のんchan

シリアにてののんchanのレビュー・感想・評価

シリアにて(2017年製作の映画)
3.8
舞台はシリアの首都ダマスカスのアパートの一室。窓の外は戦地という信じ難い現実。
緊迫の24時間の密室劇をドキュメンタリータッチで描いている。

電気もガスも使え、ネットに接続もできる。でも水道が使えずタンクに溜めたもので節水しながら持ち堪えている。
崩れかけたビル、放置された瓦礫、市街地なのに銃声と爆発音がすぐ近くから聞こえてくる。

一家の長は不在、主婦のオームが取り仕切っている。義父、子供3人、長女の彼氏、間借りしている隣人夫婦と赤ちゃん、メイド、それらの命と安全はオームの判断にかかっている。
スナイパーに狙われるため窓際には近づけない。子供たちに危機感を教えつつ、守るべきものと諦めるものの優先順位を決めなければならない。

その朝、間借りしていた夫が妻子と脱出の手立てを進める為に外出したところを一瞬で狙撃されてしまう。その瞬間をメイドは見ていてオームに教えるが、救出に向かわず妻のハリマにも何故か秘密にしておく...
何も知らないハリマは赤ちゃんを抱えながら夫の帰りを待っている。ハリマの気持ちを知っているからこそ、オームは被弾を隠し、新たな犠牲者が出ないよう気を配っているのだ。

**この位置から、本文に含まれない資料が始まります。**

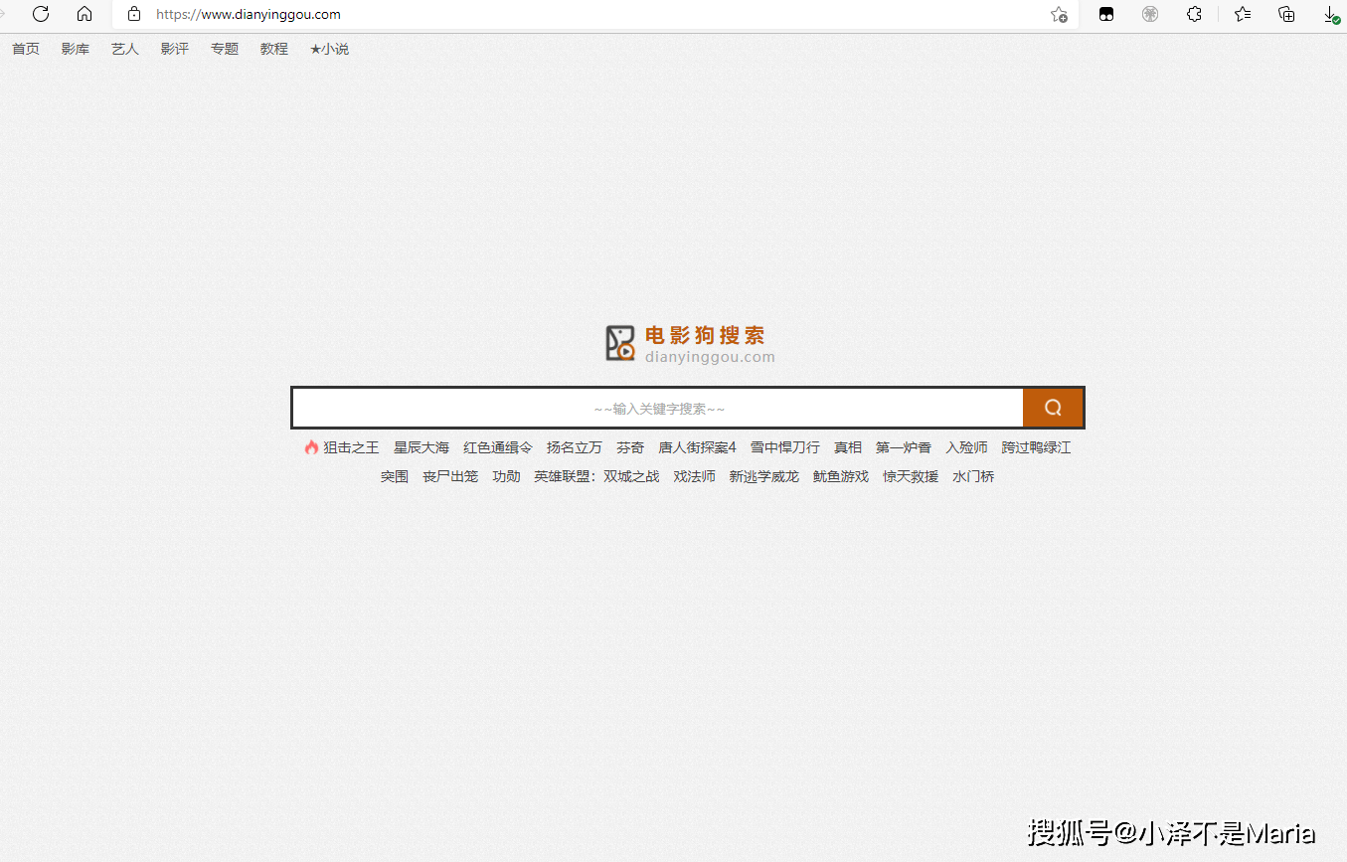Search for 唐人街探案4 via its hot link

point(699,446)
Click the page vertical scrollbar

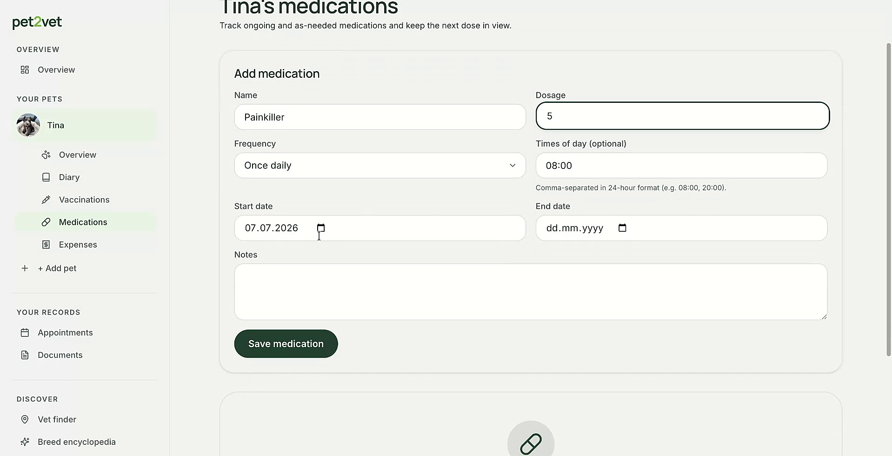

カメラはオームの葛藤に寄り添い、民間人が巻き込まれた戦争のリアルに迫っている。




ただ...腑に落ちないことが...






昼過ぎに盗賊が侵入してオームは台所にみんなを集めるが、ハリマだけが部屋に残されてしまう。
家族の居場所は口を割らなかったハリマがレイプされるのだが😖
オームは助けには行かない。というか、唯一の成人男性の義父(そこまで老いていない)は、助ける素振りすら見せずタバコを燻らせるばかり。

あ〜何か腑に落ちない...
後味の悪いラストになっている。